Eine Aussage in welchem Umfang die NWG von den Wohnungsunternehmen in Deutschland genutzt werden kann, ist zum gegenwärtigen Zeitpunkt nicht möglich, da Konditionen und Bedingungen, etwa die Förderhöhe oder der Berechtigtenkreis einer NWG-Förderung, noch nicht feststehen. Selbstverständlich wird das im Bündnis für das Wohnen in Hamburg frühzeitig und daher sobald wie möglich thematisiert. In diesem Zusammenhang sollte aber immer auch auf die vielen Genossenschaften und sozialen Wohnungsunternehmen in Hamburg hingewiesen werden. Anders als in den meisten anderen Metropolen gibt es in Hamburg schon seit Jahrzehnten das Prinzip einer gemeinnützigen Wohnungswirtschaft mit günstigen Mieten für Haushalte mit niedrigen und mittleren Einkommen. Das zeigt sich auch an der günstigen Durchschnittsmiete im Hamburger Bestand.

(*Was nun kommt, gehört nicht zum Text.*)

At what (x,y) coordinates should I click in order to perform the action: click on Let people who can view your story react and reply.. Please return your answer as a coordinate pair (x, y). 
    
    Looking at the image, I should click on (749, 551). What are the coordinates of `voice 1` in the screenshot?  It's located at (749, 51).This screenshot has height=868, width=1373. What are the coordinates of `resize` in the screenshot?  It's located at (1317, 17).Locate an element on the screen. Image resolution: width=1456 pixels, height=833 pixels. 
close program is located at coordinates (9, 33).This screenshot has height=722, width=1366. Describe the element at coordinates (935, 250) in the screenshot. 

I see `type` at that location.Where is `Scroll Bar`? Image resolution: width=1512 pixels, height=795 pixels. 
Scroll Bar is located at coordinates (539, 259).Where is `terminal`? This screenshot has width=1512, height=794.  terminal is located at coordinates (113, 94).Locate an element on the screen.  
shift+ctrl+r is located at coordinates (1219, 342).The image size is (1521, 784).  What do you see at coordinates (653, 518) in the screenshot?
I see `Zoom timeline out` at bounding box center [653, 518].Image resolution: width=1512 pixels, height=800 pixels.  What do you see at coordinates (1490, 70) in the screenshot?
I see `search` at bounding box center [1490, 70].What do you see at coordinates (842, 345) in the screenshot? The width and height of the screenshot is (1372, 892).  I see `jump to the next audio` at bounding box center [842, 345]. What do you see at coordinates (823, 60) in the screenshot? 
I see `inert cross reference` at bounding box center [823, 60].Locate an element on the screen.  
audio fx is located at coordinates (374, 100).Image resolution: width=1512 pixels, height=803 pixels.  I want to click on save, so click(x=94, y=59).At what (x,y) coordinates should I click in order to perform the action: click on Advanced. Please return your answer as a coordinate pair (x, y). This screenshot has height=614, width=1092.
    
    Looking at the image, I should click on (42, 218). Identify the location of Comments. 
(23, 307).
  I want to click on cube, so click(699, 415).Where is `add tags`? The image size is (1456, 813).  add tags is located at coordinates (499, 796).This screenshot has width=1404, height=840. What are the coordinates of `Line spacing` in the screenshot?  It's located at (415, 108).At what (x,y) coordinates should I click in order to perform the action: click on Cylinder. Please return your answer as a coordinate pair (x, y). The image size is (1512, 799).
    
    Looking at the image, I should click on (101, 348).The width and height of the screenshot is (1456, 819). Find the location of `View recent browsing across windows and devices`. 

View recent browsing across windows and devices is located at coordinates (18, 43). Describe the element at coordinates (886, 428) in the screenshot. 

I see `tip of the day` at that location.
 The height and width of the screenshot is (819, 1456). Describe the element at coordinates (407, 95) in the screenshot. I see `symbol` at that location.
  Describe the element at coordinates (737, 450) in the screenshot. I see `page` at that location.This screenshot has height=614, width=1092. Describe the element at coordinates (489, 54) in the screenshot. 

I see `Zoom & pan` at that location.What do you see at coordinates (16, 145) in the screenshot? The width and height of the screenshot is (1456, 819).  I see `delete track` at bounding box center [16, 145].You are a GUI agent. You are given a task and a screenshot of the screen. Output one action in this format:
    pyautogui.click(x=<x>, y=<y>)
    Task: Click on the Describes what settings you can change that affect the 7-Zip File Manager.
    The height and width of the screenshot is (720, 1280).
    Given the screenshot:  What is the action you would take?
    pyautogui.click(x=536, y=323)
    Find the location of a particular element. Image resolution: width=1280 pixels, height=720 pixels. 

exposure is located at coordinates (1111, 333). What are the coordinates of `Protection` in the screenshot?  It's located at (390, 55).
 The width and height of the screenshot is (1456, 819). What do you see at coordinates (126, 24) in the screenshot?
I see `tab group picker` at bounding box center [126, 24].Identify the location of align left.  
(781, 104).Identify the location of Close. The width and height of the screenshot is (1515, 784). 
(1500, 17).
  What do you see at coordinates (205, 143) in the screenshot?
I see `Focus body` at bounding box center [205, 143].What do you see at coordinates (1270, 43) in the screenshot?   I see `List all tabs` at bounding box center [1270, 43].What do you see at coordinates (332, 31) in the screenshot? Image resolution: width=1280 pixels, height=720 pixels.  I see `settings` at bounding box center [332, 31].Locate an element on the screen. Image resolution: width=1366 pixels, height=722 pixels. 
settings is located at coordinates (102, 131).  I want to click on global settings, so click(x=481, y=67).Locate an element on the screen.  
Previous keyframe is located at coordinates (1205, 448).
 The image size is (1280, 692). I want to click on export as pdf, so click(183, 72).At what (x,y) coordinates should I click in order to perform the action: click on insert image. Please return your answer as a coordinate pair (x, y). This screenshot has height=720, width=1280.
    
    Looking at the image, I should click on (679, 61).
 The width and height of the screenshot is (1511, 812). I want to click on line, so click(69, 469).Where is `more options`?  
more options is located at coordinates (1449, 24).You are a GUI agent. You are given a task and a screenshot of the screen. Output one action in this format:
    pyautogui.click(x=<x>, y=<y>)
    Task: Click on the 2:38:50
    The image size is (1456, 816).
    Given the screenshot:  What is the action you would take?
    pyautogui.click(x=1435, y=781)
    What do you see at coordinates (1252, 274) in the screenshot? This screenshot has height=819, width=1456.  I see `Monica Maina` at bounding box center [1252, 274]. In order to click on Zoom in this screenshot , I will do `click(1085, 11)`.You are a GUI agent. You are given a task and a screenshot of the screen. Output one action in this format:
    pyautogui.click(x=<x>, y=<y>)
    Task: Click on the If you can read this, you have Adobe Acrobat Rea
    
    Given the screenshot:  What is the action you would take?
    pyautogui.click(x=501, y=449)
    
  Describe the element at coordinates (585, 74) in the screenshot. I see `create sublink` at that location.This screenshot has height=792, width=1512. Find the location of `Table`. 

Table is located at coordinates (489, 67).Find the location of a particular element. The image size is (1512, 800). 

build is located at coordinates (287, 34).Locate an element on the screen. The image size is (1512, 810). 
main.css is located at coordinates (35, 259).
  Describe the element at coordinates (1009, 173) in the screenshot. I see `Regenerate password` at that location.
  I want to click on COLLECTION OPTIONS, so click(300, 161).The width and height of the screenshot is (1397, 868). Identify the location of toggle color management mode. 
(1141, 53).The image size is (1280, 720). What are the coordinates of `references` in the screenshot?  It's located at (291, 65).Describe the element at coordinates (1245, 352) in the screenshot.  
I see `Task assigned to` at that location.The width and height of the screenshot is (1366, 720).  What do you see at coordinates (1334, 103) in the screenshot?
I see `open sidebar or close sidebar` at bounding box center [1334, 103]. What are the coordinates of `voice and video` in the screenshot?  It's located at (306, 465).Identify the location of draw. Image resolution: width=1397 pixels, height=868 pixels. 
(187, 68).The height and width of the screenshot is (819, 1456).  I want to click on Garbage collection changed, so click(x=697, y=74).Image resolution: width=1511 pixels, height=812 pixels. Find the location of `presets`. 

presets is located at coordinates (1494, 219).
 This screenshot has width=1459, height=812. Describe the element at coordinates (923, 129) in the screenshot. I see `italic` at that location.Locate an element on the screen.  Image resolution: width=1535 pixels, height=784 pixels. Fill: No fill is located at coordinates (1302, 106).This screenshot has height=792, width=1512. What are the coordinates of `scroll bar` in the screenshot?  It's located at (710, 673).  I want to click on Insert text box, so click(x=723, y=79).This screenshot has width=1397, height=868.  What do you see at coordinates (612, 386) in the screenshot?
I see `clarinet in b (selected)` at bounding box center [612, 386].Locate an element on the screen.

Im Bundesvergleich bietet Hamburg bereits jetzt eine sehr gute Wohnungsbauförderung mit 30-jährigen Bindungen und günstigen Mieten. Dennoch stellen die Eigenkapitalanforderungen im Wohnungsbau weiterhin eine große Hürde insbesondere für neue gemeinwohlorientierte Wohninitiativen dar. Sehen Sie – auch gerade vor dem Hintergrund der Vereinbarungen mit der Volksinitiative Keine Profite mit Boden & Miete – die Möglichkeit, die Hamburger Förderung in einer Weise auszuweiten, so dass sie Vorbild für die Entstehung eines nicht-profitorientierten Sektors auf dem Wohnungsmarkt und damit auch ein Vorläufer einer NWG auf Bundesebene werden könnte?
Die Hamburger Wohnraumförderung wird im Rahmen der jährlichen Programmaufstellung regelmäßig an die veränderten Rahmenbedingungen, etwa durch gestiegene Baukosten, angepasst und entsprechend erhöht. Niedrige Darlehenszinssätze und hohe laufende Zuschüsse gewährleisten die Finanzierbarkeit der Investitionen. In der Vereinbarung mit der Volksinitiative Keine Profite mit Boden & Miete ist festgehalten, dass städtische Grundstücke für den geförderten Mietwohnungsbau zukünftig grundsätzlich im Erbbaurecht vergeben werden. Hiervon profitieren insbesondere auch Baugemeinschaften, da sie für den Grundstückserwerb zukünftig kein Eigenkapital mehr einsetzen müssen, sondern lediglich einen sehr niedrigen jährlichen Erbbauzins in Höhe von derzeit 1,3 % des Kaufpreises zahlen. Zudem wird in der Hamburger Wohnraumförderung ein Fördersegment mit einem 50-jährigen Bindungszeitraum eingeführt. Dieses Segment dürfte gerade für gemeinwohlorientierte Investoren wie Baugemeinschaften von besonderem Interesse sein.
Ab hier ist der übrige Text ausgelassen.